Voor een gedicht op papier komt, heeft Rawie alles woord voor woord in zijn hoofd uitgedacht. Heel anders is het wanneer hij een tekst schrijft voor de krant – iets dat hij wekelijks doet voor het Dagblad van
het Noorden. Het schrijfproces van een column laat zich dwingen en kan op vaste tijden worden gedaan.
Dat er een deadline is, helpt hem dan. Bij poëzie maakt een deadline van bijvoorbeeld een uitgever niet veel uit. Belangrijker is het dat hij in een bepaalde flow komt om de gedichten te produceren. ‘Bij mijn laatste bundel was ik behoorlijk bezeten en kwam het ene na het andere. In twee maanden was het geschreven.’
Het opschrijven gebeurt op een computer die op zijn bureau in zijn werkkamer staat.

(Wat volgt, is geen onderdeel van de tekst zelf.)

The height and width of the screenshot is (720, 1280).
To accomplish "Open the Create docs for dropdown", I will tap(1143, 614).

Stilte is een voorwaarde om de juiste mindset en concentratie te krijgen. Vaste rituelen heeft Rawie niet. Vroeger wel,
toen had hij een pijp die hij rookte. ‘Die pijp was het enige waardoor ik wat kon nadenken. Roken is niet meer van deze tijd. Die pijp gaf ook een onelegante bobbel in de jaszak. Het was natuurlijk onzin die
pijperij, maar het werkte wel voor mij.’
Wanneer een gedicht af is, kijkt Rawie naar het effect dat het kan sorteren op de lezer. Dat is het eerste moment waarop hij bewust denkt aan de lezer en zijn gedachtes en emoties bij het lezen van een gedicht. Vroeger legde hij een gedicht voor aan zijn vriend en collega-‐dichter Driek van Wissen, maar na diens overlijden houdt Rawie de gedichten voor zichzelf tot hij ze opstuurt naar de uitgever. ‘Ik vertrouw op mijn oordeel. Als het gedicht samenvalt met het oerbeeld dat ik bij aanvang had, dan is het klaar.’

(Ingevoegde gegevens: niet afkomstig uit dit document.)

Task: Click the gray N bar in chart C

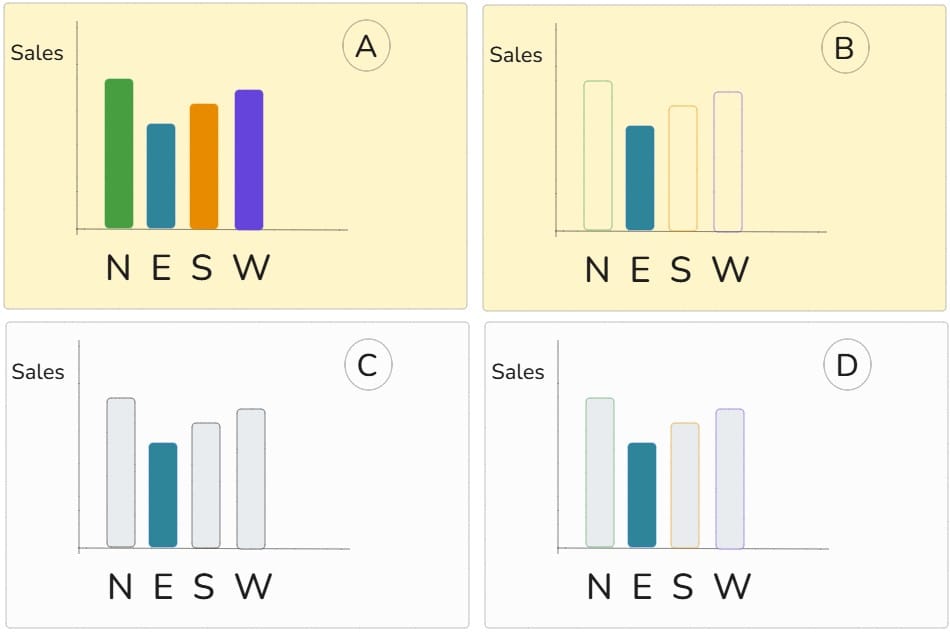Action: point(121,472)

Bij het schrijven worden niet alleen de lettergrepen geteld, ook kijkt de dichter naar het rijmschema en naar de manier waarop een gedicht er op een pagina uitziet: het gaat Rawie soms ook om een esthetisch beeld dat door de opmaak van de tekst ontstaat. Een sonnet noemt hij een apart genoegen door de verdeling die het maakt op een pagina.

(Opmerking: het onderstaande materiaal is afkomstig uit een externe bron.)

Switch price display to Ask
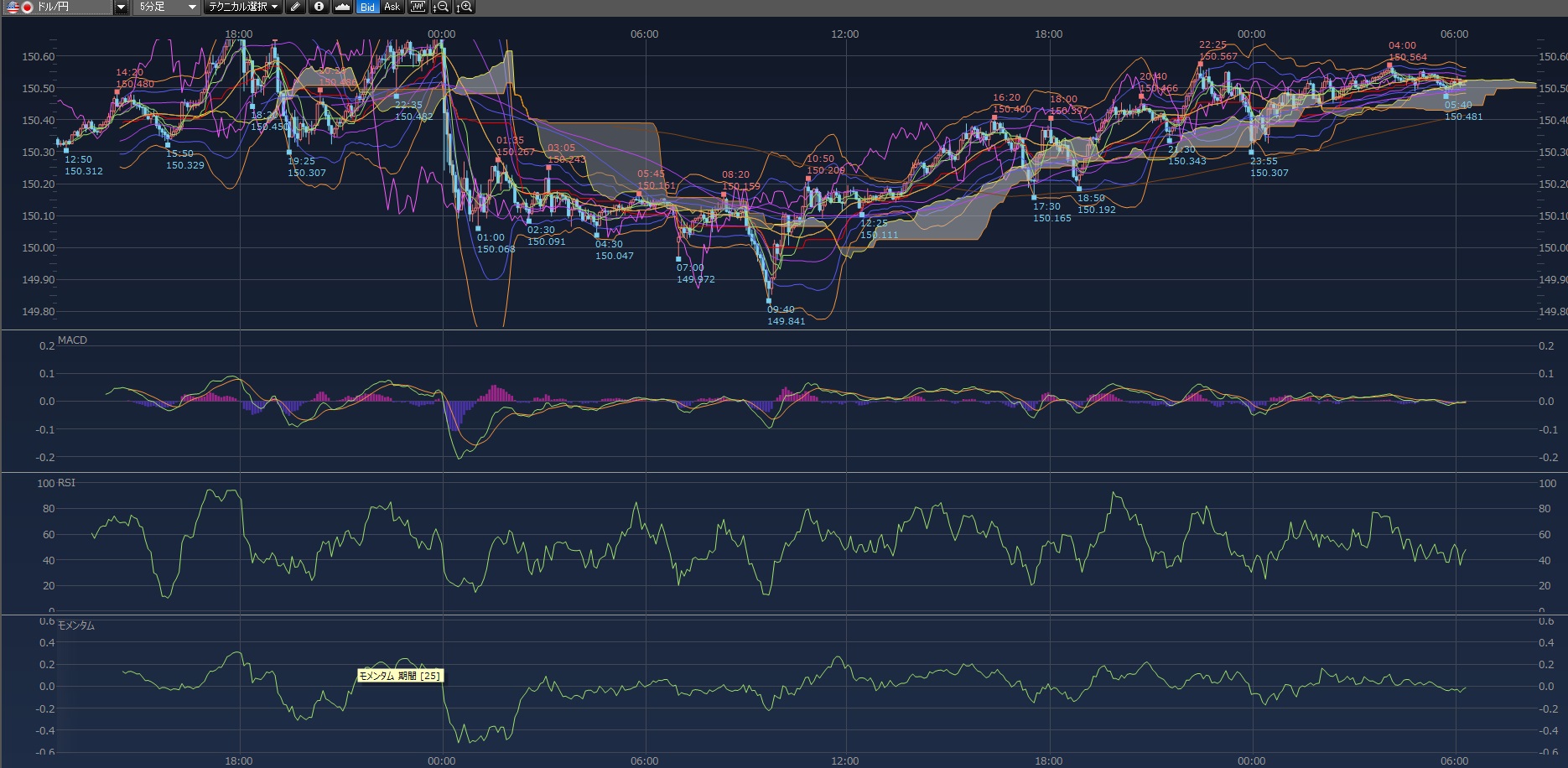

Bij het schrijven zijn er twee zaken die Rawie motiveren verder te gaan. Allereerst is er de lezer. De reactie van de buitenwereld is belangrijk en wanneer die volledig zou uitblijven dan zou Rawie niet langer doorgaan met het dichten. Gelezen worden ziet hij als de voltooing van een gedicht. De tweede motivatie is het plezierige gevoel dat ontstaat wanneer een gedicht voltooid wordt. ‘Dat heb ik zelfs met een somber gedicht. Ik herinner me dat ik een gedicht schreef aan het sterwed van mijn vader. Het was logischerwijs niet een vrolijke gebeurtenis. Toch was ik heel voldaan en content, hoe paradoxaal dat ook mag zijn. Je verwoordt iets dat belangrijk genoeg is en losstaat van je persoonlijkheid. Dat is iets dat altijd meespeelt.’
5.1.6 Samenvatting
Van alle geïnterviewden is Rawie degene die het meest voldoet aan het Romantische beeld van een dichter: creativiteit heeft iets ongrijpbaars of weerbarstigs, de ideeën voor een gedicht komen voort uit een hogere macht die buiten (bereik van) de dichter ligt en de dichter is slechts een doorgeefluik. Het schrijven zelf noemt Rawie geïnspireerd en gedisciplineerd. De eerste ideeën voor een gedicht, die zich vaak aandienen in de vorm van een zinsmelodie, komen op momenten dat het rustig is en Rawie zijn gedachten op hun beloop kan laten gaan. Vaak komen de gedichten ’s nachts wanneer hij in een dromerige toestand is. Het verder uitwerken van de gedichten doet hij ook vaak ’s nachts en altijd volledig in zijn hoofd. Hij telt lettergrepen, zoekt naar woorden die op een originele manier rijmen en zorgt dat alles past binnen een van de traditionele vormen waar hij van houdt.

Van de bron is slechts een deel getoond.